Code for the tech report Toward Training at ImageNet Scale with Differential Privacy

Google Research

Last update: Nov 3, 2022

Related tags

Deep Learning dp-imagenet

Overview

Differentially private Imagenet training

Code for the tech report Toward Training at ImageNet Scale with Differential Privacy by Alexey Kurakin, Steve Chien, Shuang Song, Roxana Geambasu, Andreas Terzis and Abhradeep Thakurta.

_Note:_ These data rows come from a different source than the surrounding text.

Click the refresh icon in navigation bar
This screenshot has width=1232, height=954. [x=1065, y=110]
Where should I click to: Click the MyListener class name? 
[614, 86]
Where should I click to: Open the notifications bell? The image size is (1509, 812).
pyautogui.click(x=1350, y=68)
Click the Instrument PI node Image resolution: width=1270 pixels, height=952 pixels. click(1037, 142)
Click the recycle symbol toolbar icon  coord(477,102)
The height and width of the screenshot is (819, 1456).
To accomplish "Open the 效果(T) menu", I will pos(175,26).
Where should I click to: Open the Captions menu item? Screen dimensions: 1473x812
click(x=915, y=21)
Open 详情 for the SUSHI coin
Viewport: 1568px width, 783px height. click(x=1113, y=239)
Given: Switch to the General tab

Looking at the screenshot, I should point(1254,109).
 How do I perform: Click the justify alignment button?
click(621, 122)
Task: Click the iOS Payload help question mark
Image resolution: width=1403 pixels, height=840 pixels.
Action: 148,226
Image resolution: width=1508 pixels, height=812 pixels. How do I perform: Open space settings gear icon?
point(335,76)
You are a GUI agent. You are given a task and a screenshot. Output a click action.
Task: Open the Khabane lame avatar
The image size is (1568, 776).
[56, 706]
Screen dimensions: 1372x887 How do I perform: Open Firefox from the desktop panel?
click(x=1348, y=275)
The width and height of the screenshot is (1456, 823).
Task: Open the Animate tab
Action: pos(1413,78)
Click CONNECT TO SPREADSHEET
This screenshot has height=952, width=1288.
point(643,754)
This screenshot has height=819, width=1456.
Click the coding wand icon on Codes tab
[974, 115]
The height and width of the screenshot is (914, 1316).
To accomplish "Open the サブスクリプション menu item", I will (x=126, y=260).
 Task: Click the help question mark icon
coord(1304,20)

This is not an officially supported Google product.

Repository structure

benchmarks directory contains code which we used to compare performance of various DP-SGD frameworks on CIFAR10 and MNIST
imagenet directory contains Imagenet trainign code.

Installation

If you are going to use NVIDIA GPU then install latest NVIDIA drivers, CUDA and CuDNN. While latest versions are not strictly necessary to run the code, we sometimes observed slower performance with older versions of CUDA and CuDNN.

Set up Python virtual environment with all necessary libraries:

# Create virtualenv
virtualenv -p python3 ~/.venv/dp_imagenet
source ~/.venv/dp_imagenet/bin/activate
# Install Objax with CUDA
pip install --upgrade objax
pip install --upgrade jax[cuda11_cudnn82] -f https://storage.googleapis.com/jax-releases/jax_releases.html
# Tensorflow and TFDS (for datasets readers)
pip install tensorflow
pip install tensorflow-datasets

Extra libraries for TF and Opacus benchmarks:

pip install tensorflow-privacy
pip install opacus
pip install torchvision
pip install tensorboard

Follow instructions at https://www.tensorflow.org/datasets/catalog/imagenet2012 to download Imagenet dataset for TFDS.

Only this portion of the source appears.